George Soros’ comment from the introduction to his book The Open Society is relevant here:
I interpret history as a reflexive process in which the participants’ biased decisions interact with a reality that is beyond their comprehension. The interaction can be self-reinforcing or self-correcting. A self-reinforcing process cannot go on forever without running into limits set by reality, but it can go on long enough and far enough to bring about substantial changes in the real world. If and when it becomes unsustainable, it may then set into motion a self-reinforcing process going in the opposite direction. Such boom-bust sequences are clearly observable in financial markets, but their extent, duration, and actual course remain uncertain.

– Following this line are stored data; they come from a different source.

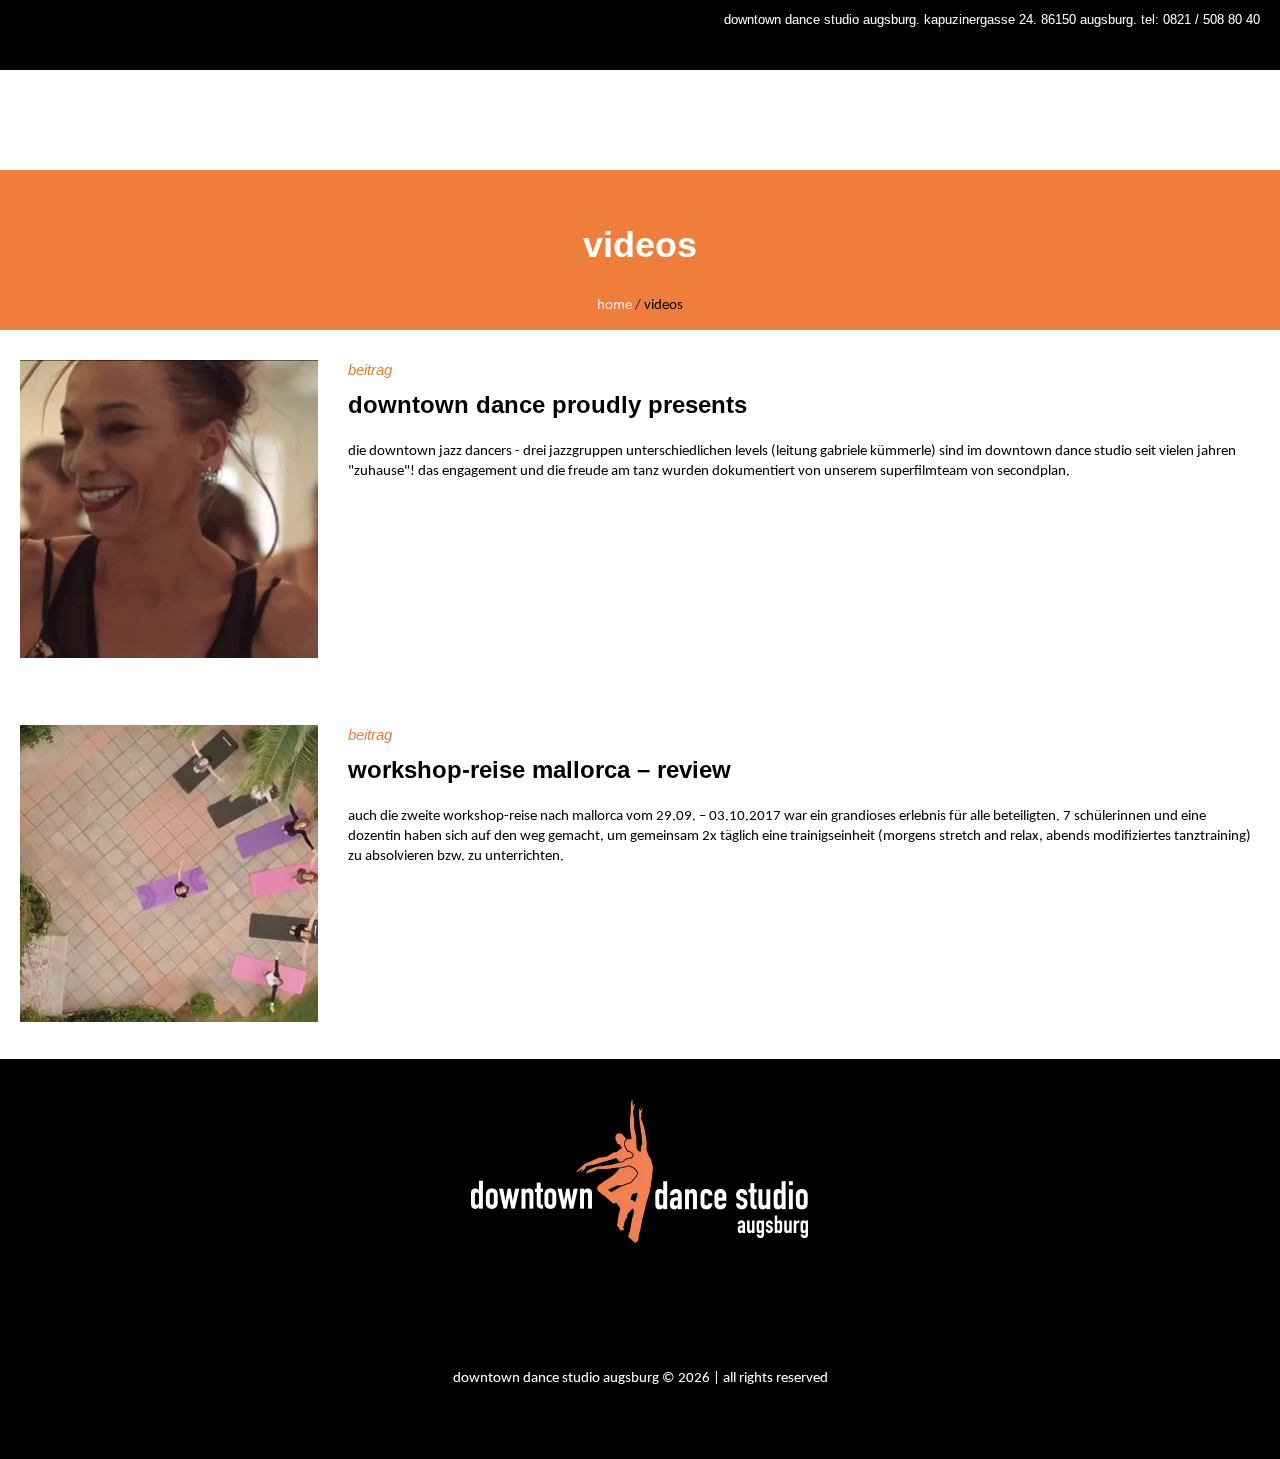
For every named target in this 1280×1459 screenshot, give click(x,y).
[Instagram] (564, 1310)
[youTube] (672, 1310)
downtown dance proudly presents (547, 404)
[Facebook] (618, 1310)
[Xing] (726, 1310)
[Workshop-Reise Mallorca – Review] (169, 874)
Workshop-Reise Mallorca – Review (539, 769)
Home (614, 305)
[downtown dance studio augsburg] (640, 1171)
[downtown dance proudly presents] (169, 509)
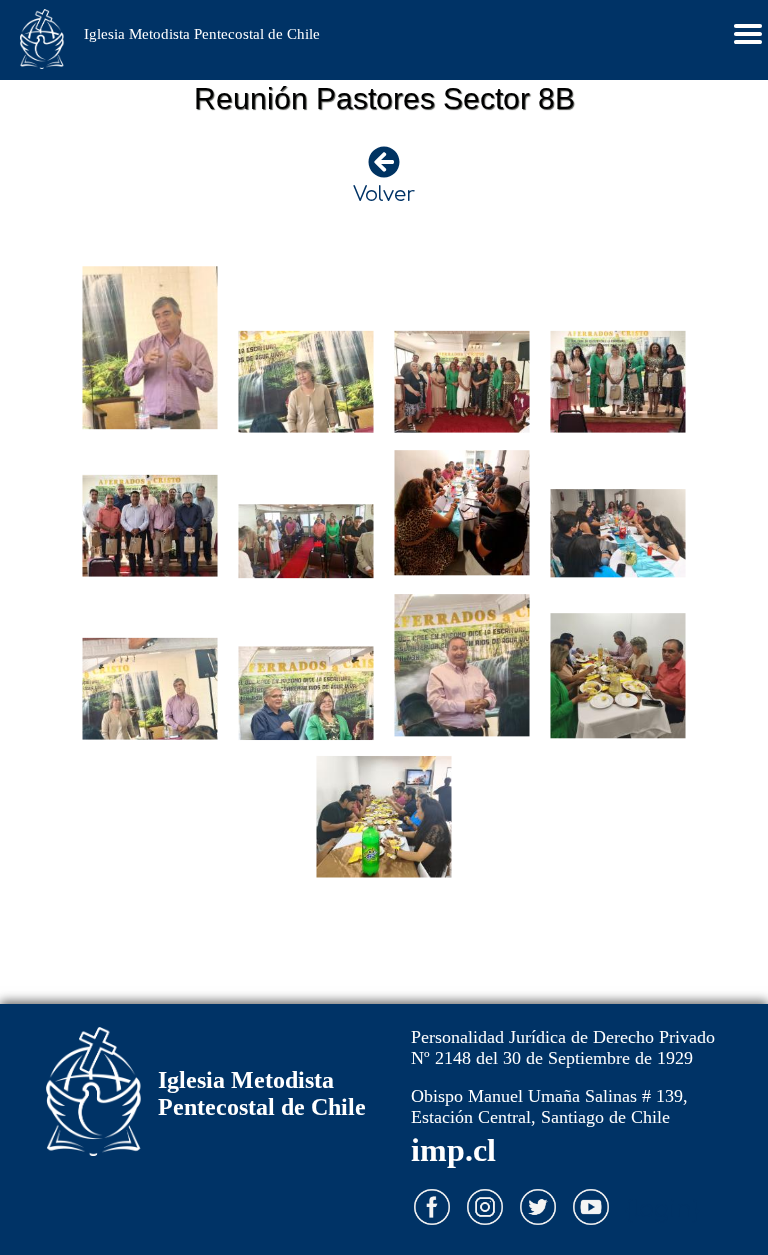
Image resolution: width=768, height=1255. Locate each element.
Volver (384, 194)
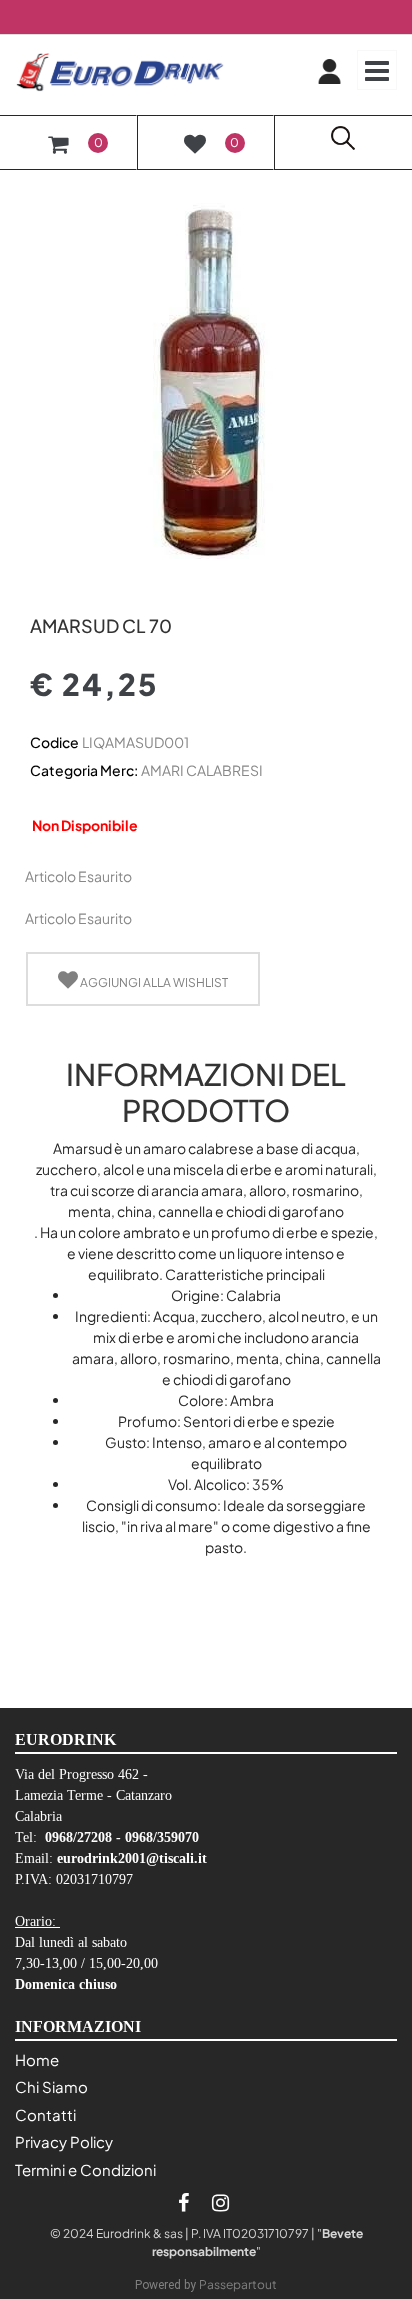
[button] (206, 375)
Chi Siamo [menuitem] (51, 2086)
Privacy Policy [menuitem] (64, 2141)
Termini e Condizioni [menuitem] (85, 2169)
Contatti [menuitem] (45, 2114)
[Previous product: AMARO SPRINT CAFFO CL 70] (41, 591)
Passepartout (238, 2284)
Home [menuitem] (37, 2059)
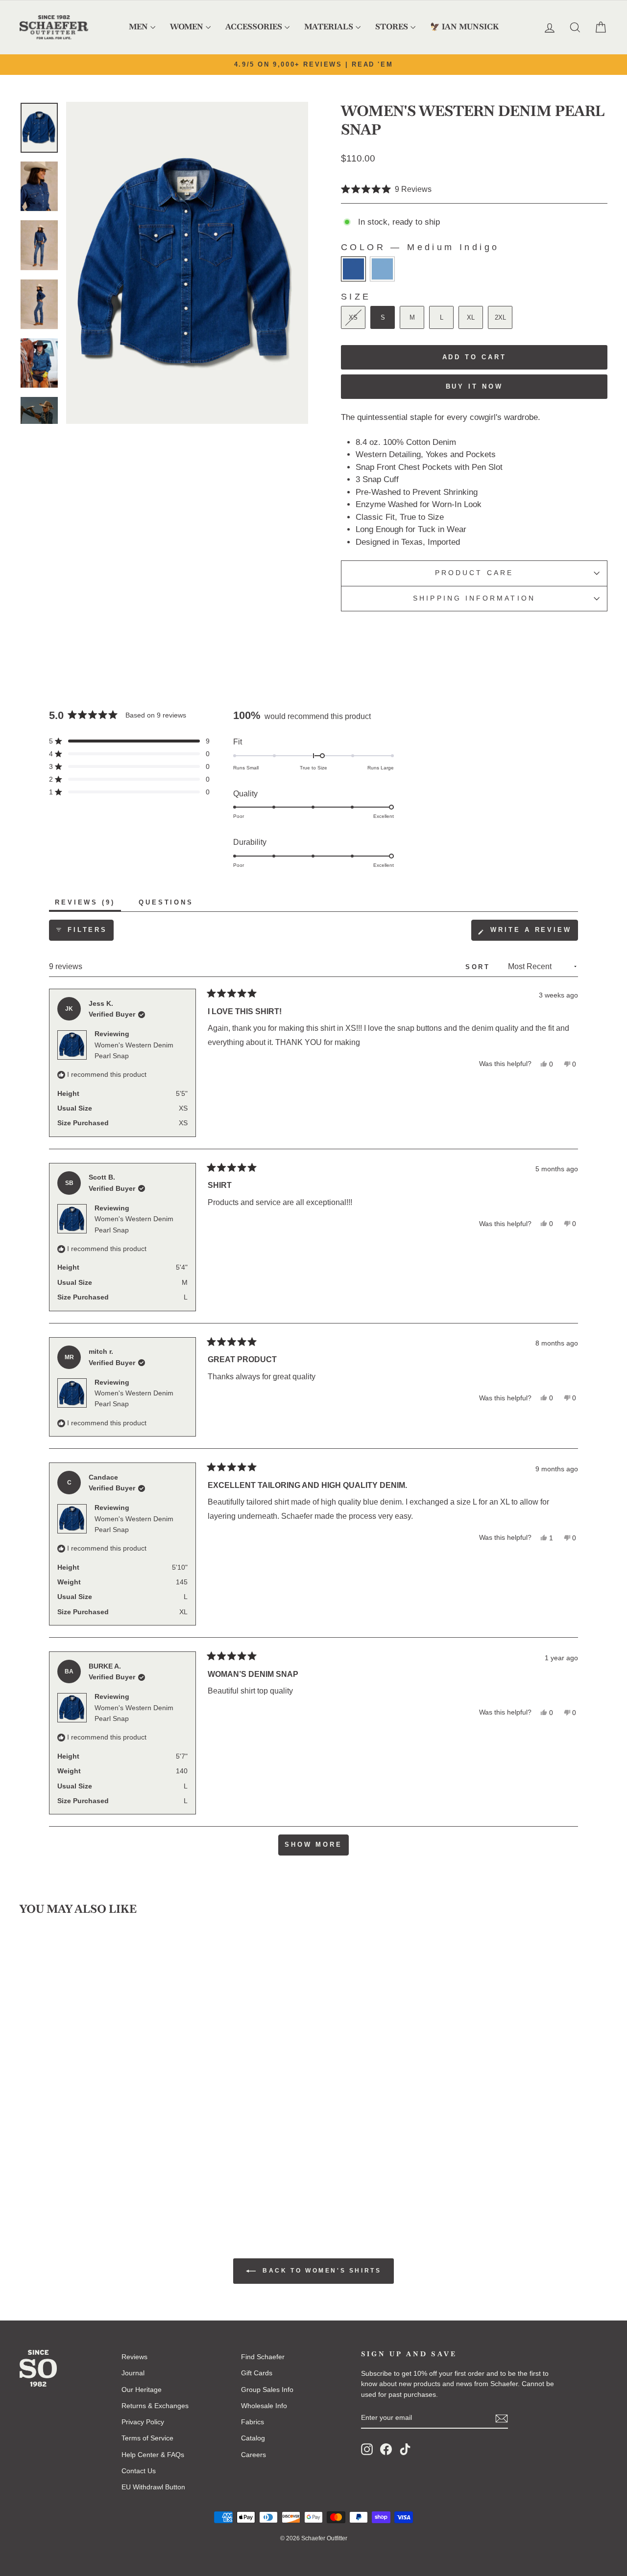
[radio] (353, 268)
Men (138, 27)
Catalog (253, 2438)
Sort (479, 967)
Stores (391, 27)
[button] (386, 189)
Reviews (134, 2357)
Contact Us (138, 2471)
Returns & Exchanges (155, 2406)
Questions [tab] (169, 904)
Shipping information (474, 598)
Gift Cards (256, 2373)
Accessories (253, 27)
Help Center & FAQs (152, 2455)
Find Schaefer (263, 2357)
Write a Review (532, 933)
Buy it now (474, 386)
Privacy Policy (142, 2422)
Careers (253, 2455)
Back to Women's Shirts (321, 2270)
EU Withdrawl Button (153, 2487)
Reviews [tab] (88, 904)
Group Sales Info (267, 2389)
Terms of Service (147, 2438)
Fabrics (252, 2422)
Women (186, 27)
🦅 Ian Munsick (464, 27)
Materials (328, 27)
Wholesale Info (264, 2406)
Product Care (474, 573)
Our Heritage (141, 2389)
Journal (133, 2373)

It’s probably less valuable to speculate about specific ways that the Web 2.0 economy could go haywire than it is to recognize that financial markets, as large, networked information systems driven by a combination of algorithmic and human activity, may well be canaries in the coal mine for other similar systems (like Web 2.0 applications) as they continue to evolve.
Remember William Gibson’s dictum: “The future is here. It’s just not evenly distributed yet.”